Before the implementation is available, one can read informal descriptions about the contract design to evaluate the design. The extent to which this is sufficient is subjective, of course, but personally there is plenty of detail available for me to understand the design to the extent that I don’t expect to be surprised by anything I didn’t think about if/when it goes on mainnet.
False dichotomy. One can have useful discussion about ideas without requiring formal specification.
Also, I certainly didn’t trust Casper just because “Vitalik approved it”. I read the Casper paper, informally verified the proof, read the smart contract linked in the Casper EIP, and informally checked if it corresponded to the paper.
No one in the world knows how Lightning Network works.
The Lightning smart contracts are available at https://github.com/lightningnetwork/lightning-rfc for everyone to read, and they even include very helpful descriptions of what they smart contracts try to do. I’ve read it, and encourage you to if you’re interested in Layer 2 on Bitcoin.
I don’t see how this follows at all. You can figure out an implied threat model by understanding the design.
BTW there is no absolute security of anything security or insecurity of something depends on the security model chosen and threats mitigated.
I agree with this, but this seems to undermine your proposed development model. In practice protocol development (IMHO) occurs by people designing the protocol and the security/threat models together, which makes it hard to design one without taking into consideration the other. There’s still no cross-blockchain-community consensus on very basic choices to be made at the layer one security/threat model (see: selfish mining, fee-stealing attacks in a 0-inflation world, verifier’s dilemma, dPoS, weak subjectivity, post-quantum security, 0-conf (amazingly enough), griefing in Casper-FFG, the staking/slashing metagame in PoS). On layer 2, people will probably disagree on how to evaluate griefing and collective action problems (like in MVP).

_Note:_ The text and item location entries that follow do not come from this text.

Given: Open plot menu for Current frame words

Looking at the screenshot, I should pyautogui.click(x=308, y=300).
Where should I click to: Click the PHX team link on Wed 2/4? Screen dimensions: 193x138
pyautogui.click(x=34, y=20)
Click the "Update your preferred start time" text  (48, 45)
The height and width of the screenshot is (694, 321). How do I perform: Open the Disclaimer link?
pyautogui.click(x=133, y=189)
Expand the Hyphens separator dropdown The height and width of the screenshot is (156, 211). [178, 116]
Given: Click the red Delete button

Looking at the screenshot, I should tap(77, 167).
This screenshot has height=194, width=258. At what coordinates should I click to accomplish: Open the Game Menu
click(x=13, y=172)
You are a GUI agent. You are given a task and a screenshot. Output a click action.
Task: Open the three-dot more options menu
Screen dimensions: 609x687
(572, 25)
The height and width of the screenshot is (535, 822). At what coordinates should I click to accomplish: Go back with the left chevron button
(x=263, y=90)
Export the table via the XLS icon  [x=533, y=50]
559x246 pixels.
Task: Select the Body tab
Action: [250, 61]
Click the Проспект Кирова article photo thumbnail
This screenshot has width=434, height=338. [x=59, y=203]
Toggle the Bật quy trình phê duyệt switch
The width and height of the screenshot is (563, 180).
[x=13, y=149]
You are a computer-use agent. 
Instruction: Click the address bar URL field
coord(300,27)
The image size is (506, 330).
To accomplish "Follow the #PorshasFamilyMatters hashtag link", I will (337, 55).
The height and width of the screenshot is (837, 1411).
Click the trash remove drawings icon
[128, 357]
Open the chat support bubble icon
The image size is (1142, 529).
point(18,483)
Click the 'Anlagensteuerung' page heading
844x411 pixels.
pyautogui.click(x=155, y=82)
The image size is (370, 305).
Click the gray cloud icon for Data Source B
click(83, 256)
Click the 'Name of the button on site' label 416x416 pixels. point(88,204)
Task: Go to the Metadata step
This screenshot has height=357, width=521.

I think there are absolutely some suggestions in this post about process that I agree with. I personally would like more precise (not necessarily formal) specifications and proofs, as well as more emphasis on the security/threat model. There also seems to be no consensus around the necessity of formal specification as well as formal verification (the FFG paper was, to some extent, and the contract was slated to undergo it, but most dapps today don’t formally verify stuff before launch, and some write rather imprecise specs). But I think most of this is just personal preference, and as long as we seek clarification, welcome/address good-faith criticism, read code and think for ourselves, run independent audits, and don’t rush for mainnet launches too much, it shouldn’t be necessary to drastically change the development process.